* Your assignment *
Please repeat exactly the lines below from the one containing "Given: Click the" down to the one containing "The height and width of the screenshot is (944, 1512).", both included, and nothing else.

* Record set *

....

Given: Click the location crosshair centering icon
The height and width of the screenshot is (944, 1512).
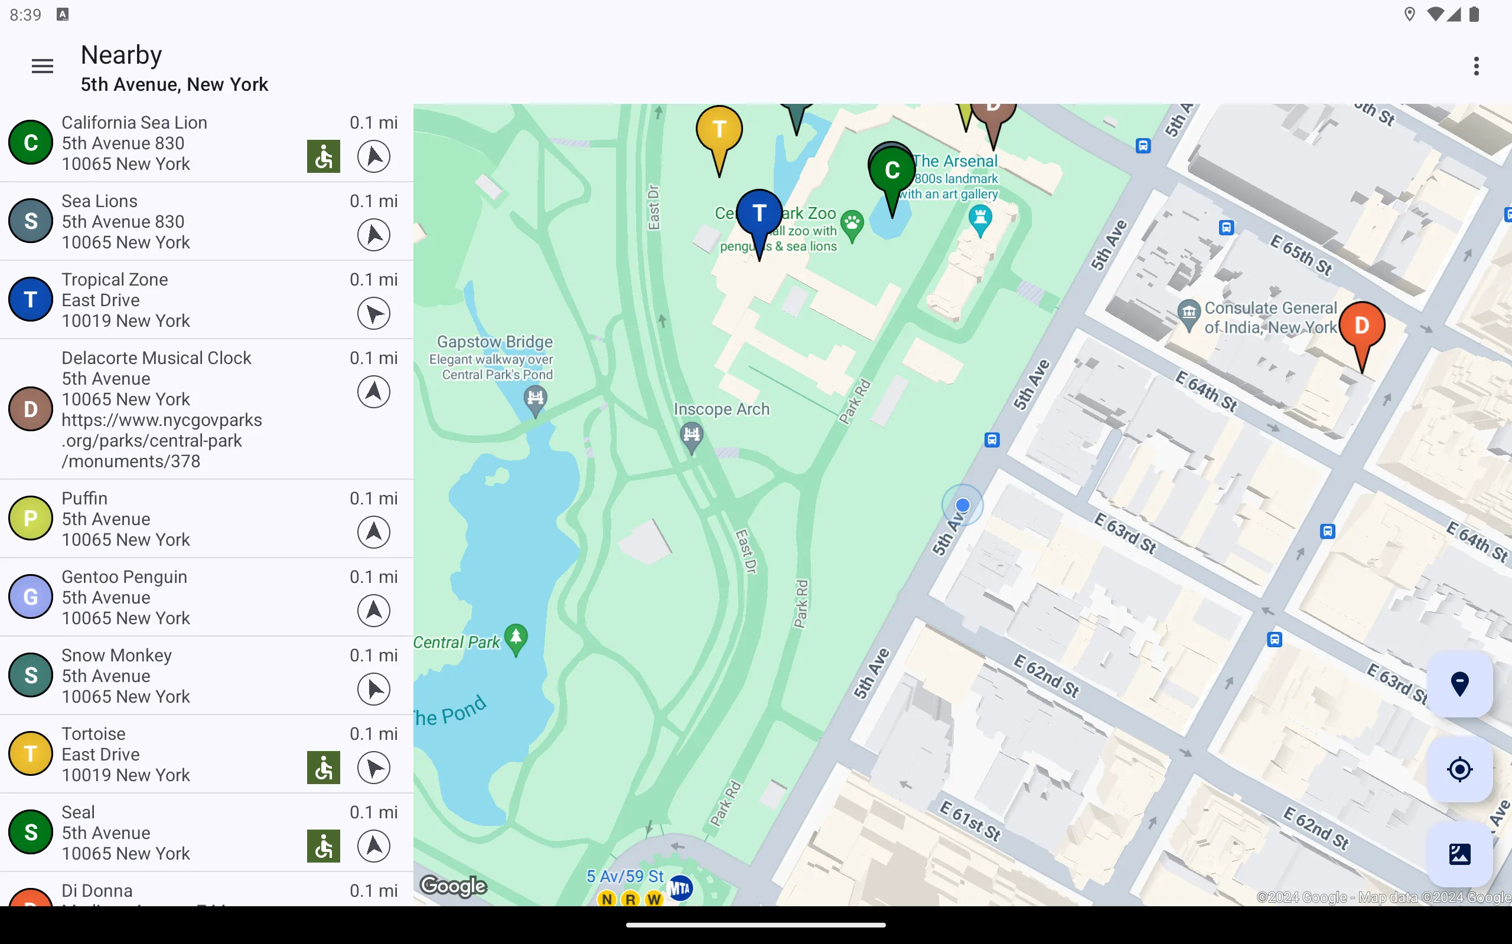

....

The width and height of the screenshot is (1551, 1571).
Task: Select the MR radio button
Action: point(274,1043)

....

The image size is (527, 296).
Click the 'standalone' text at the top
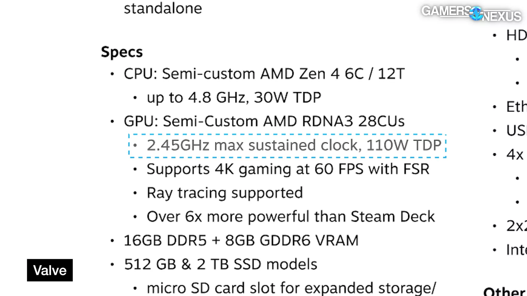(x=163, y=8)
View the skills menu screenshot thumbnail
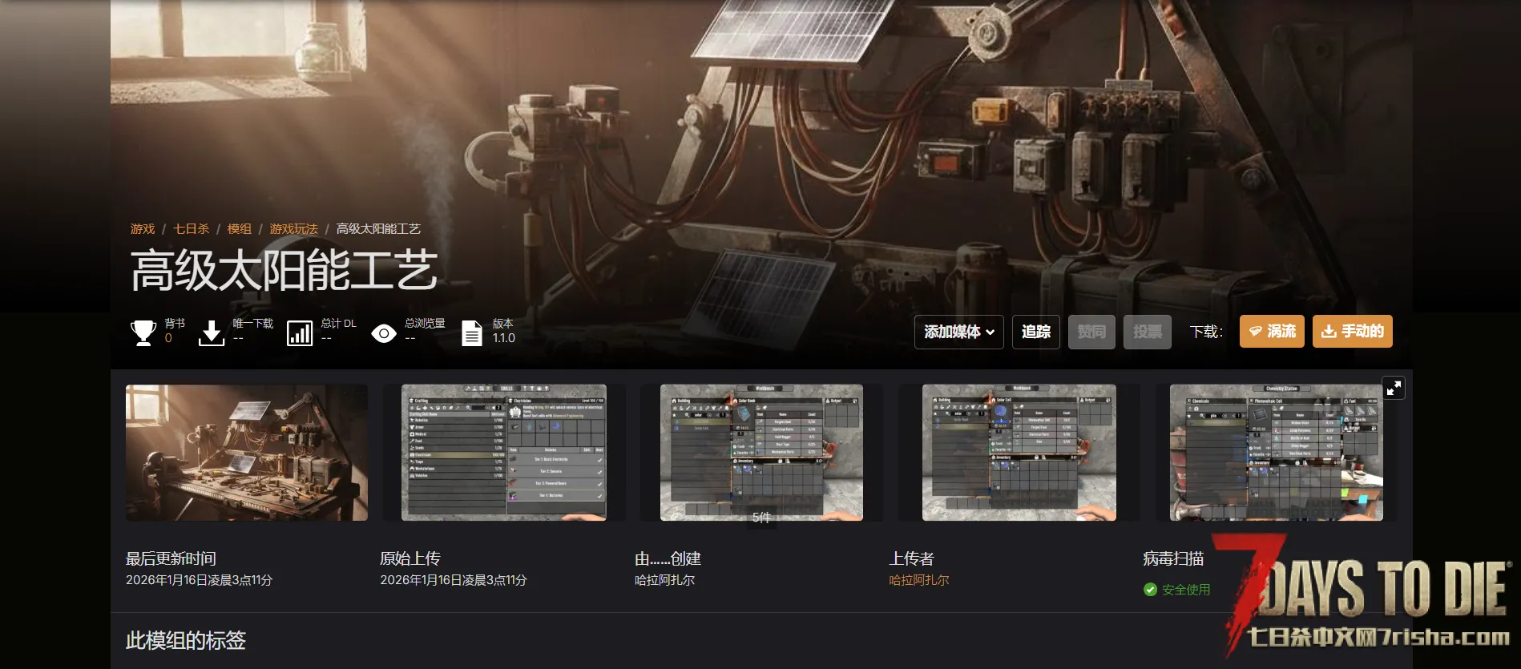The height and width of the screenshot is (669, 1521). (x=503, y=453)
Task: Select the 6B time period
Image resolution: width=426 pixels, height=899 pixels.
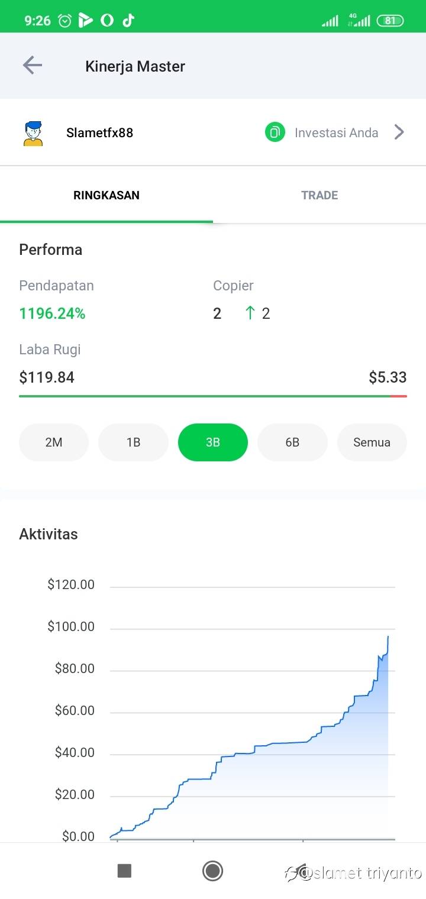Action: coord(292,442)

....

* Solution to this exercise *
Given: Click the location crosshair centering icon
The height and width of the screenshot is (944, 1512).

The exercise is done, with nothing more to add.